Lordy, that use to piss me off most fiercely. I don’t want someone else’s words attributed to me.
When you join the site, you agree to Terms and Conditions that, among other things, grant a Creative Commons license to the community over your contributions, which gives them the right to make those edits.
The site is explicitly not trying to accommodate people who want to say things in a specific way because it's their way of saying it. The site is explicitly trying to accommodate people who want to collaborate to produce a polished, coherent work of reference. If that isn't you, unironically, that's what tech blogs are for.
People with the attitude you demonstrate here are consistently among the worst-behaved and hardest-to-deal-with participants on the meta site, because of a stubborn refusal to accept a core principle of the site.

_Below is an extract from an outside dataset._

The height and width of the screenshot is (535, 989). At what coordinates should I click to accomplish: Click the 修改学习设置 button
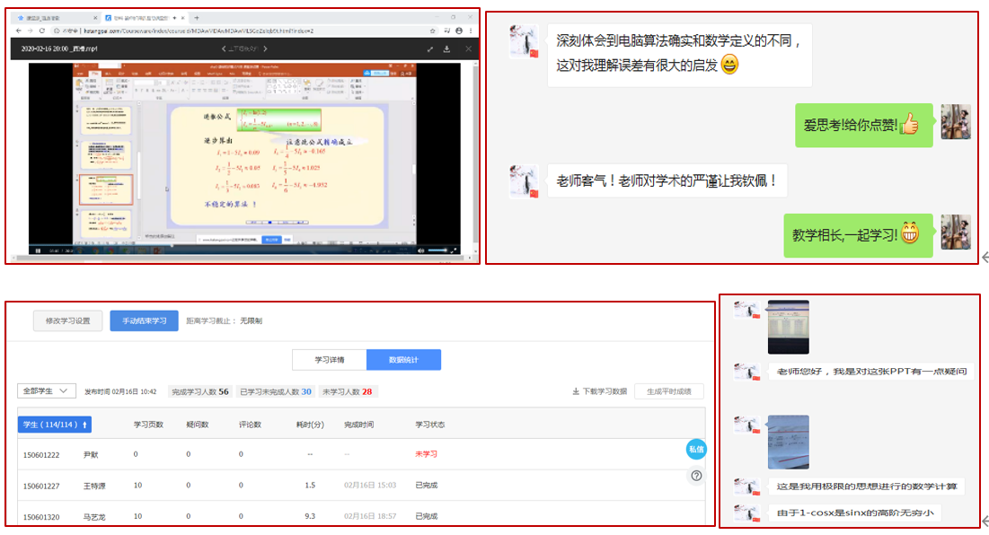(68, 320)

(Yes, the reputation system was an unfathomably bad design choice in light of the site's goals. In retrospect I genuinely don't understand how it survived past 2011 or so with tweaks as minor as it got.)
My answer has my name on it. It's right there saying "kstrauser said these words". If I didn't say them, I don't want the site lying and saying that I did. I don't mind if someone fixes an obvious typo, or updates a URL that had bitrotted. That's fine. They're what I obvious intended to say. But I've had people add extra sentences or paragraphs, and oh hell no.
That was never a core principle of the site, at least not when I joined it before you. If it'd been an expressed core principle that people could edit my words, attributed to me, so that my user account ends up saying things I never said, I never would have signed up and not many other people would have, either.